I have found Pirate to be great with the girth on the roller or saddle and was actually impressed at how well he accepted these. He has progressed to steering nicely while long reining in either the halter or bridle and is clever with ‘woah’ and ‘walk on’ really listening to my voice commands. Next came the use of my handy lead horse and with a little encouragement of being pushed up from behind at first Pirate is happy to be led alongside and keeps level at my lead horses’ shoulder. This gave him a chance to get a real good look at me being above him, he can hear all the saddle squeaks and flaps and handle the odd bump from a stirrup.

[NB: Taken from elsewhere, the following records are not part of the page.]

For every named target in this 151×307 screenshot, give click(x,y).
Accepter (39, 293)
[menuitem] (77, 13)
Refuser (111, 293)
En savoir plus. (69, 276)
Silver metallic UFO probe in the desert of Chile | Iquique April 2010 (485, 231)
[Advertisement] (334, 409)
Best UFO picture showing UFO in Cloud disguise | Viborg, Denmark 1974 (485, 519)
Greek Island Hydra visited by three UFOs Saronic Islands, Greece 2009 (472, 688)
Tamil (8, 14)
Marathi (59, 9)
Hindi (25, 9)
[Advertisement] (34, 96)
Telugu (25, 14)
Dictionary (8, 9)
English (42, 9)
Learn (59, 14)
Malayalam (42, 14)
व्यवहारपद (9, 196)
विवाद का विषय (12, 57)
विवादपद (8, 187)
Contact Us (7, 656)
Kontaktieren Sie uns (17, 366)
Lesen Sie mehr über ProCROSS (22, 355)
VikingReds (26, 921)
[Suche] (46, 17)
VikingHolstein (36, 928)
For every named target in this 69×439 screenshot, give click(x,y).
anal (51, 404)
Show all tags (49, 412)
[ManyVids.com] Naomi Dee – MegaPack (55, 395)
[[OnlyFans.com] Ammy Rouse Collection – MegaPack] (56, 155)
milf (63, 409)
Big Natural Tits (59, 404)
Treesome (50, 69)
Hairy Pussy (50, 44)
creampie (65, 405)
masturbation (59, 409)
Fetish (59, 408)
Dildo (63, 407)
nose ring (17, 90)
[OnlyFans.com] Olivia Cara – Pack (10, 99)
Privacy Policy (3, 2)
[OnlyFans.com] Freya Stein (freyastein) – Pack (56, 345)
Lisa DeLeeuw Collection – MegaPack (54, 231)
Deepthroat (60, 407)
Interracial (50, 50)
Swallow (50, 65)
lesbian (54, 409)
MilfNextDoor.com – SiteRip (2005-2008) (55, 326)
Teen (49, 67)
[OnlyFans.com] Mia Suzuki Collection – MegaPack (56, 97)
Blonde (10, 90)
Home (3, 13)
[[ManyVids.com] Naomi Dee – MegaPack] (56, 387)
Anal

After a few lead horse lessons and plenty of me jumping around on the ground like a drunk monkey I felt Pirate was comfortable enough for me to have a first sit, he had shown he had learned enough that if things went pear-shaped I could quickly yield his head around to my knee to bring him to a standstill. This is one of the important ground work skills taught early and practiced often and I believe it can be the most useful aid in stopping a flight reaction or other undesirable dramas. I am super proud of how calmly he stood while I hopped on and off several times then just had a few laps walking, changing direction, stopping and starting.
Since arriving Pirate has always been extremely interested in watching the other horses on our property, it has been tricky at times to keep his attention as he will often stop during a session with his head held high to stare or snort. I understand this behavior is what he learned from being a stallion in the wild, looking after his herd and it makes me wonder about his past. I can only imagine the life he lived and feel empathy for these massive changes he is now encountering. His focus is slowly improving but this is not something that I make a huge issue of at this point, he is still very willing and happy to have a go at new things.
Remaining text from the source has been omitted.